Extrait choisi:
Noisemaker Effects trouvé sur Reddit, sur le thème de Kid A et de la voix distordue que peut avoir Thom Yorke occasionnellement dans l’album

 

soundengineer

 

 

5 : La multiplicité des instruments

Avec Kid A, Radiohead a élargi son panel d’instruments jouables. Il reste évidemment quelques guitares, mais sont minoritaires faces au reste :

 

- On entend de l’orgue dans Motion Picture Soundtrack ;

 

- Du saxophone est présent dans The National Anthem.

 

Le cas de National Anthem est particulier car il est, je crois, le titre de cet album avec le

plus d’instruments joués dedans. Vers le début de la 4ème minute du son, on entend une sorte d’orchestre improvisé, avec des trompettes et des saxophones de partout, ce qui donne une réelle impression de chaos.

 

Il y a également des instruments sur The National Anthem dont j’ignorais même l’existence, tel que les Ondes Martenot, instrument électronique muni d’un clavier et d’un appareil pour déformer les notes en formes d’ondes. Il s’agit également de leur premier album avec des musiques sans paroles, comme Treefingers ou Untitled.

 

En bref, même si OK Computer pouvait parfois surprendre avec certains instruments sur certains titres (Climbing Up the Walls et Subterranean Homesick Alien), ce n’est que peu comparé à la diversité musicale qui émane de Kid A. On ressent vraiment la recherche derrière ces sons d’effacer l’étiquette de rock grunge/alternatif. Ils voulaient montrer qu’ils étaient bien plus que ça.

Entrées issues d'une collection de données
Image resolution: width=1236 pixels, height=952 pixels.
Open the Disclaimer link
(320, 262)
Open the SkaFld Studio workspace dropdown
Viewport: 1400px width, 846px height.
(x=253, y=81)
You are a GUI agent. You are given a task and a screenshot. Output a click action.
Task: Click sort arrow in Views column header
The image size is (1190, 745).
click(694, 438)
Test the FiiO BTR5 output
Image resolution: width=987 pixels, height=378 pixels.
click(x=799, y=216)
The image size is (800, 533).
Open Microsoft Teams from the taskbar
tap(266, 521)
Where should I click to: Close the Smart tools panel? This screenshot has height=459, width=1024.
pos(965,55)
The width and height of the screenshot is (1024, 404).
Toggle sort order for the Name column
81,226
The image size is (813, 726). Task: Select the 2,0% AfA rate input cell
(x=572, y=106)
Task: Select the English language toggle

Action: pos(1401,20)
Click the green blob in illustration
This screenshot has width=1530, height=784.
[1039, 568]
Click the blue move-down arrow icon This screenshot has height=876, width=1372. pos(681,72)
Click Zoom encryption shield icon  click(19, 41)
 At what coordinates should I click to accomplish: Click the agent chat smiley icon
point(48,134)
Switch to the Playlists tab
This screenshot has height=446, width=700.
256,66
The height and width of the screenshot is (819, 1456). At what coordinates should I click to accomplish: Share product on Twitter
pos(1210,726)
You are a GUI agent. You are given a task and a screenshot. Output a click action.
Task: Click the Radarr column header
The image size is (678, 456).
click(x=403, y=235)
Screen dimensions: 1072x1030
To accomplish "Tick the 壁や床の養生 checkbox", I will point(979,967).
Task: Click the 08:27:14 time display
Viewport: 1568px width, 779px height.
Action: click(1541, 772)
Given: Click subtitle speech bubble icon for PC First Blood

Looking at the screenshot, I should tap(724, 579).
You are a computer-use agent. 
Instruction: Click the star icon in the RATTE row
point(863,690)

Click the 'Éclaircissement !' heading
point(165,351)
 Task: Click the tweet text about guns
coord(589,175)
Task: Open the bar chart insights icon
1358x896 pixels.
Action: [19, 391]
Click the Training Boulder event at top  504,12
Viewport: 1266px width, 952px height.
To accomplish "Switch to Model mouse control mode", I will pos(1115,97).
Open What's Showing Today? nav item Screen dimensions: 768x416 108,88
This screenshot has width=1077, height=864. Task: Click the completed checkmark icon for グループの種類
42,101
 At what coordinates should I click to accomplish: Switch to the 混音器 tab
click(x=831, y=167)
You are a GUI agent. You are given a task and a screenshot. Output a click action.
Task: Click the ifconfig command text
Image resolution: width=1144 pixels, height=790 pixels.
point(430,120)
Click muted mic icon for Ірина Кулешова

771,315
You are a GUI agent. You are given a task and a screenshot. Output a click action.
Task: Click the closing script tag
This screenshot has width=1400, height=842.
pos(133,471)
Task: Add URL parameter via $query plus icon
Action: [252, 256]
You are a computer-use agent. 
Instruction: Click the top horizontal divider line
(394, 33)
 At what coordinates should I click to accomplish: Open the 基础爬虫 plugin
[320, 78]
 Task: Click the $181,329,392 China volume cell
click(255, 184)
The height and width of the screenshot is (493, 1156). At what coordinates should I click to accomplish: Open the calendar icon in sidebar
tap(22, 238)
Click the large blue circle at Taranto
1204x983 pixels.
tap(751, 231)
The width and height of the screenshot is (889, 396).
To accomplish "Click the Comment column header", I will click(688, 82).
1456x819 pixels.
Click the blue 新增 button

Problème à résoudre: Rendez en anglais cette phrase de l'extrait consacré à Kid A : « Il s’agit également de leur premier album avec des musiques sans paroles, comme Treefingers ou Untitled. »

Résultat de l'exercice: It is also their first album with tracks that have no lyrics, such as Treefingers or Untitled.